Consigna A >> Resume en dos oraciones el texto sobre la crítica del trabajo.

Texto proporcionado >>
---*---

Pensamos que podría causar rechazo, pero sucedió todo lo contrario. Es que cualquier persona que trabaja y quiere cambiar el mundo puede sentir suyas estas palabras.
Con los años la crítica del trabajo de la cual nos hacíamos eco, que ya venía de larga data y desde diferentes puntos del globo, fue gozando de cierta popularidad, o al menos fue creciendo. Esa popularidad en no pocas ocasiones la desligó de su aspecto revolucionario, transformador. Así, comprensiblemente, se critica al trabajo desde los pesares personales, muchas veces para enaltecer el ocio o para suponer que esta crítica significaría abandonar el trabajo ahora, individual o grupalmente. Una propuesta inobjetable, pero buscamos ir más allá. Por nuestra parte, insistimos en la crítica del trabajo como parte del nuevo mundo que queremos:
«Mientras las mayorías festejan el “día del trabajador” o peor aún el “día del trabajo”, algunos seguimos convencidos de la necesidad de librarnos de este. Es decir, de liberarnos de la forma que ha adquirido la actividad humana bajo el capitalismo. (…)
Miseria material, pero también afectiva, social. La realidad son las terribles condiciones de trabajo, las tareas sumamente alienantes, asquerosas y repetitivas que nos vemos obligados a realizar. La realidad es que no decidimos qué producir, ni disponemos de lo que producimos. Sean gigantescas empresas públicas o privadas, o pequeños productores, siempre se trata de unidades de producción aisladas, unidas únicamente por el intercambio mercantil, basándose en la obtención de la mayor ganancia posible. (…)
Mientras quieren convencernos de las virtudes del trabajo asalariado y que si trabajamos duro podremos disfrutarlas, parecieran olvidar las incesantes guerras, la contaminación, los accidentes laborales, los suicidios, los problemas psíquicos y físicos, la explotación infantil y un largo etcétera. Se dirá que todos estos son “detalles” a eliminar, sin embargo son parte constitutiva del mundo del trabajo asalariado, de su normalidad, y sin estos elementos no sería lo que es.» (La Oveja Negra nro. 8, El trabajo no dignifica, 2013)
Ser trabajador no es una identidad escogida, es una imposición de este modo de producción. Por eso comprendemos la crítica al trabajo como una cuestión social y no meramente como un padecimiento individual:
«El ciudadano, en su frenesí de consumo, consume ideología, consume identidad y tarda en comprender que hay realidades impuestas que no ha adquirido en el mercado. Ser proletario no es una identidad elegida, es una realidad social. Y sentir orgullo por esta condición es como enorgullecerse por ser esclavo. No amamos ser proletarios. Y revolución no significa, de ninguna manera, expandir la condición de los trabajadores a toda la humanidad.» (Cuadernos de Negación nro. 4, 2010)

---*---

Entradas de texto y ubicación de ítems
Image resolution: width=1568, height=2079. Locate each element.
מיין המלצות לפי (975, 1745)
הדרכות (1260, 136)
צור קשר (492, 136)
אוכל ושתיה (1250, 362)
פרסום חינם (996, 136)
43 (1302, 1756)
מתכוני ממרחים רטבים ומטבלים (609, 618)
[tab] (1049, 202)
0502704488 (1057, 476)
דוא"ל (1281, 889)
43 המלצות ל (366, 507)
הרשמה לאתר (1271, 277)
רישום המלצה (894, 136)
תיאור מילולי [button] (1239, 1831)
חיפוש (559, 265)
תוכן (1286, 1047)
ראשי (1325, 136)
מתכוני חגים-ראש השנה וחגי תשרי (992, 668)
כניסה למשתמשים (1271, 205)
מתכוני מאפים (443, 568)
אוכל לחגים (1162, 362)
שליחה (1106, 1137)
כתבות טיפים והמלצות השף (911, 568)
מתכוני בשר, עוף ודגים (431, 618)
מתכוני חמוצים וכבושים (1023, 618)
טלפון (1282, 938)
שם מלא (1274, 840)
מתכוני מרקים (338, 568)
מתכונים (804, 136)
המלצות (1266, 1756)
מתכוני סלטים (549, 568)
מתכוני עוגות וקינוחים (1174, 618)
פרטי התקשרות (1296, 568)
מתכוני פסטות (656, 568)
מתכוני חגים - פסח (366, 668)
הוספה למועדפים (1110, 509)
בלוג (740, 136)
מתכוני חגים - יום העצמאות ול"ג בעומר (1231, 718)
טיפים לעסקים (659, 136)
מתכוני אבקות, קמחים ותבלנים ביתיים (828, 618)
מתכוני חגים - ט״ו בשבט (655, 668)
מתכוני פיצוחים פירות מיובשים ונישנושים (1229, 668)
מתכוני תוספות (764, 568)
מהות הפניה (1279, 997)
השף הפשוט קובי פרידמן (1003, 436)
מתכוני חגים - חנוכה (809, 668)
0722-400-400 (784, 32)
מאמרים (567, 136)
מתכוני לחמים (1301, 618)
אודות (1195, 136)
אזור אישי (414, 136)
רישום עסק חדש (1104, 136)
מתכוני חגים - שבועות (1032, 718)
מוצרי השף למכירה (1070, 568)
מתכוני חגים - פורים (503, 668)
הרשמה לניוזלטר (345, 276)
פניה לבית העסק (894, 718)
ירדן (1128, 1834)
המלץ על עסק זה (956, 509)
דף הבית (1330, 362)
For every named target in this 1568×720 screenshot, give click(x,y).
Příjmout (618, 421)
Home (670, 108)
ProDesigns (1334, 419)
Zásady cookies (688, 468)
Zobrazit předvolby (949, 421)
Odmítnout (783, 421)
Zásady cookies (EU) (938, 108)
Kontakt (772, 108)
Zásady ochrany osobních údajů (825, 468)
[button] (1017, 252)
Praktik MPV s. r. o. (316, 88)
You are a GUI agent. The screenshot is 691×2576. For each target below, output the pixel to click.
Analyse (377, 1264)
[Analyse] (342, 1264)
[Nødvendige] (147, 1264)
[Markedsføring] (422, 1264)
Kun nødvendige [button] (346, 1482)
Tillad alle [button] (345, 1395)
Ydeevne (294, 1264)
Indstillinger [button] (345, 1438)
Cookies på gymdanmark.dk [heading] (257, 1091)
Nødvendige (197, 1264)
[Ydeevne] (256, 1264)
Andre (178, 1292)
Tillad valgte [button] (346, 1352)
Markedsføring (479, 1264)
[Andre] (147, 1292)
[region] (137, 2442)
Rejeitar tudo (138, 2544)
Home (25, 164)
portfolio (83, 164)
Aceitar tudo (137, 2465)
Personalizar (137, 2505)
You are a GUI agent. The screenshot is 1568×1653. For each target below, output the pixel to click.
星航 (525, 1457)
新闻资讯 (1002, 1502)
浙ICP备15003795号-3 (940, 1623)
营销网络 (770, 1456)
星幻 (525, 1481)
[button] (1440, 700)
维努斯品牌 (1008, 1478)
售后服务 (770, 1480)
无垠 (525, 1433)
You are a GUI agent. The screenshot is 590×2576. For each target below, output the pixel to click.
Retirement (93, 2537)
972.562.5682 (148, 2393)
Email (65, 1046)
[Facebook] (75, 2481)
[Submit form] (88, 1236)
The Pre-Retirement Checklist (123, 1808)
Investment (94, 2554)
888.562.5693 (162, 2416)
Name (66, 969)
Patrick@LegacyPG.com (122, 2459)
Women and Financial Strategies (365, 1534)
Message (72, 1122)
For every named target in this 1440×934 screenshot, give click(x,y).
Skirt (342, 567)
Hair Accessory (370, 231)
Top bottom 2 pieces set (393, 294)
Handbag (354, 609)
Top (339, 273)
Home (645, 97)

---*---

Consigna B >> Vuelve a escribir sin cambios las filas de los datos proporcionados, desde la fila que contiene "43 המלצות ל (366, 507)" hasta la fila que contiene "כתבות טיפים והמלצות השף (911, 568)", ambas incluidas.

Respuesta correcta A >> El texto sostiene que la crítica del trabajo, al ganar popularidad, se desligó a menudo de su aspecto revolucionario y transformador, y la reafirma como parte del nuevo mundo que se quiere, lo que supone liberarse de la forma que la actividad humana ha adquirido bajo el capitalismo. Afirma además que ser trabajador no es una identidad escogida sino una imposición de este modo de producción, por lo que entiende esa crítica como una cuestión social y no como un simple padecimiento individual.

Respuesta correcta B >>
43 המלצות ל (366, 507)
הרשמה לאתר (1271, 277)
רישום המלצה (894, 136)
תיאור מילולי [button] (1239, 1831)
חיפוש (559, 265)
תוכן (1286, 1047)
ראשי (1325, 136)
מתכוני חגים-ראש השנה וחגי תשרי (992, 668)
כניסה למשתמשים (1271, 205)
מתכוני מאפים (443, 568)
אוכל לחגים (1162, 362)
שליחה (1106, 1137)
כתבות טיפים והמלצות השף (911, 568)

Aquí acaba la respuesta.